En effet, le stress peut modifier la pulsatilité de la GnRH dans le cerveau, qui agit sur la fonction ovarienne ainsi que la sécrétion d’estradiol et de progestérone. Il stimule également l’axe corticotrope et la production de cortisol(7). Au début de la pandémie marquée par une période de confinement, près de 1 femme sur 3 en âge de procréer signalait des troubles menstruels, corrélés aux scores de stress, la dépression et l’anxiété(8).

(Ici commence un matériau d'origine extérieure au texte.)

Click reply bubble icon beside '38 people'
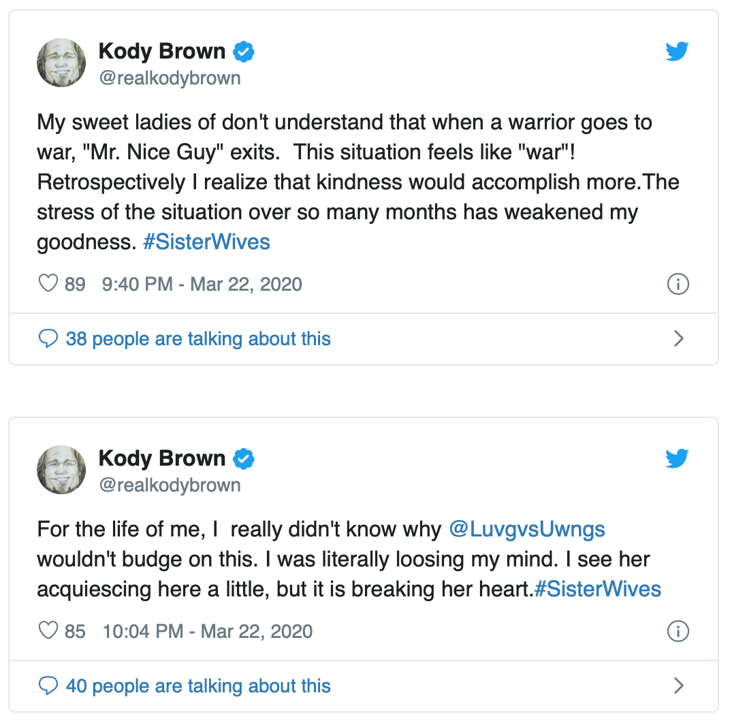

Des répercussions mineures en pratique
En dépit des différentes hypothèses physiopathologiques pouvant expliquer l’augmentation des troubles menstruels associée à la Covid et au vaccin, ceux-ci restent mineurs sur le plan clinique. Le suivi des cycles menstruels de plus de 5 300 femmes pendant 12 mois n’a pas retrouvé de troubles significatifs liés à l’infection ou au vaccin. Les perturbations qui ont été signalées étaient transitoires et avaient disparu après un cycle(9). De même, le nombre de jours de saignement n’était pas différent chez les femmes vaccinées contre la Covid et chez celles non vaccinées(10).
Enfin, aucun lien de causalité n’a pu être formellement démontré concernant les deux cas publiés d’insuffisance ovarienne prématurée à la suite d’une infection Covid-19(11,12). « Cependant, il n’est pas impossible que le vaccin induise une modification immunitaire favorisant le développement d’une insuffisance ovarienne prématurée auto-immune chez des femmes prédisposées . Il est nécessaire de faire davantage d’études plus puissantes et prenant en compte les différents facteurs confondants avant de conclure à la responsabilité ou non de l’infection SARS-CoV-2 et celle du vaccin dans l’apparition de troubles menstruels ou de l’ovulation. On peut d’ores et déjà affirmer que ces troubles sont sans gravité et transitoires dans l’immense majorité des cas. Il faut rassurer les femmes. Cet effet secondaire ne doit en rien faire douter du bénéfice de la vaccination contre le SARS-CoV-2… n’en déplaise aux antivax », a conclu le Dr Robin.
D’après la communication du Dr Geoffroy Robin (Lille) au congrès de la FIGO 2023.